More than 7 million high school students as of November 2018 use e-cigarettes, a 78% increase over the past year. Among middle schoolers, JUUL use rose 48% to 570,000 students, according to results released from the FDA’s annual national survey.

Freshman film major Giuliana Barrea began vaping in October 2018.

“[JUUL] is definitely marketed toward teenagers [and] younger people because of the different flavors,” Barrea said. “It is [advertised] as cool to vape and [have] smoke come out of your mouth, more so than cigarettes which smell bad and give you lung cancer and yellow teeth.”

Freshman exploratory major Jesse Alcauter started using JUUL because his friends used it when he hung out with them.

“So I got my own JUUL. Now I get pods every week,” Alcauter said. “Before I JUULed a lot when I’d hit it, I’d get the buzz and be kind of uncomfortable and feel nauseous almost. Now, after I’ve had a JUUL maybe a year and a half, it makes me feel really crappy some days.”

Alcauter said vaping does have a positive impact on people who are addicted to cigarettes and who are trying to switch to a less-harmful alternative. 

Teenagers are more likely to use e-cigarettes than cigarettes, and 30.7% of e-cigarette users are more likely to become addicted to nicotine within six months of starting e-cigarette use, according to the National Institute on Drug Abuse.

The CDC found the flavors of JUUL pods are the primary reason adolescents are purchasing it.

“The impact JUUL has had on the market has been a huge part of the problem. Before that, the e-cigarette companies had 7,000 different flavors they use to attract mainly kids,” Drea said. “I heard this week one of the favorite flavors of kids is unicorn milk. The number of adults would be few and far between who would go in and buy something that was flavored a name like that.”

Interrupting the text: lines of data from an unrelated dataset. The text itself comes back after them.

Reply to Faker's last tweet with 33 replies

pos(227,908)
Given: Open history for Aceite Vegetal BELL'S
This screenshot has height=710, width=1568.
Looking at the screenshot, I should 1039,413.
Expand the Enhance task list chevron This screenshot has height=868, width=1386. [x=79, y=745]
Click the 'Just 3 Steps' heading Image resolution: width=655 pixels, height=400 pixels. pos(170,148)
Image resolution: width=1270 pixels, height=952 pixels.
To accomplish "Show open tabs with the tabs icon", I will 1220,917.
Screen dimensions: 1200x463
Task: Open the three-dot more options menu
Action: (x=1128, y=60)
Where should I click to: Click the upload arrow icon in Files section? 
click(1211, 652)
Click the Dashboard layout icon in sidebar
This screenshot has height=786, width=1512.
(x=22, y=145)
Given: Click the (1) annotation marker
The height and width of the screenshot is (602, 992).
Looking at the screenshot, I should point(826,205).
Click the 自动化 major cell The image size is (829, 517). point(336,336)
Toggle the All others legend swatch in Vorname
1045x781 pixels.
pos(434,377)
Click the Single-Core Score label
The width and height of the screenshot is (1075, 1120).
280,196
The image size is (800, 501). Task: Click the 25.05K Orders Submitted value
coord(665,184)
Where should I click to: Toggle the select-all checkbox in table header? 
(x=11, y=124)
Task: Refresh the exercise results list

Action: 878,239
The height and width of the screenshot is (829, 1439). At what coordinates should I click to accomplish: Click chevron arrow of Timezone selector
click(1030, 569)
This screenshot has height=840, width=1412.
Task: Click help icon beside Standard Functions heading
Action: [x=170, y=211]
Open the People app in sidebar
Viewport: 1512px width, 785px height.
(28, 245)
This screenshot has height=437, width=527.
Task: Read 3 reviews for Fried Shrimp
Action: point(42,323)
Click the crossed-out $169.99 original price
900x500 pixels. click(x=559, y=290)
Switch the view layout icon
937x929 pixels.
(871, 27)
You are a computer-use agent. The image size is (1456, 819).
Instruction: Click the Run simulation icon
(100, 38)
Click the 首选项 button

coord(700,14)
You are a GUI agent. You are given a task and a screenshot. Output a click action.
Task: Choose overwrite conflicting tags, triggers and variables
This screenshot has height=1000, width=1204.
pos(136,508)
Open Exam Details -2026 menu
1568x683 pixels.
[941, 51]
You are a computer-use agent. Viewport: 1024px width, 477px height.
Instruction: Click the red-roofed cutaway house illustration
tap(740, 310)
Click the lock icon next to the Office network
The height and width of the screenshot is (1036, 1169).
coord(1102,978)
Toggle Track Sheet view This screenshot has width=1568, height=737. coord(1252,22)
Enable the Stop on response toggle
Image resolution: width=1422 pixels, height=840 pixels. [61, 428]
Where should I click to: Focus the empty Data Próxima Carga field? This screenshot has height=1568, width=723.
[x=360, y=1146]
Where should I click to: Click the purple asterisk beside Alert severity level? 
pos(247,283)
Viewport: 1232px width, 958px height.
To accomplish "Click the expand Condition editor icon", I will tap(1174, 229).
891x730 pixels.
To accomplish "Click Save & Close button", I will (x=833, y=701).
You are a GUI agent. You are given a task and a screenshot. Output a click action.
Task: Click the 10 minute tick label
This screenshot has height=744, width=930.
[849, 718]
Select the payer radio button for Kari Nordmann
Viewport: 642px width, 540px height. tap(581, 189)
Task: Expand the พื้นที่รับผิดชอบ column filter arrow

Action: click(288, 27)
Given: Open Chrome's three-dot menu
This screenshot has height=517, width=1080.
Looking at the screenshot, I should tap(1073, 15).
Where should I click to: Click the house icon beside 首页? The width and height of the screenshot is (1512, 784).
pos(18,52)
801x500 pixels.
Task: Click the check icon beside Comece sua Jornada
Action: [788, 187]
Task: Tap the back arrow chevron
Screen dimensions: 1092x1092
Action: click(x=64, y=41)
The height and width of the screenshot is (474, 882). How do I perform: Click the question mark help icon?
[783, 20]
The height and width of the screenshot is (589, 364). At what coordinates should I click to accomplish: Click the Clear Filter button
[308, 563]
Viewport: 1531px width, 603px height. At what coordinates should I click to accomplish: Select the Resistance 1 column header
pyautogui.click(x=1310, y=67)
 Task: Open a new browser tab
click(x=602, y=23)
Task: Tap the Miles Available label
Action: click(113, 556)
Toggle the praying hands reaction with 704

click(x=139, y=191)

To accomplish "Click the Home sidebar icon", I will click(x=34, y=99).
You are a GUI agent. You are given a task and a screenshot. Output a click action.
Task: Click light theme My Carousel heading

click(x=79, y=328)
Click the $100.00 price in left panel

JUUL is becoming a commonality on middle school, high school and college campuses, despite the fact that the amount of nicotine contained in one JUUL pod is the same as that in an entire pack of cigarettes, Good said.

Illinois passed a law in April preventing anyone under 21 from buying cigarettes or tobacco products to eliminate the ability of 18-year-olds to buy tobacco and e-cigarettes and supply them to other high schoolers, Drea said.

“We were getting close to a tobacco-free generation; we really had almost eliminated [the] use of tobacco products,” Drea said. “It is so sad that we are starting all over, and with even stronger addictions than we had before.”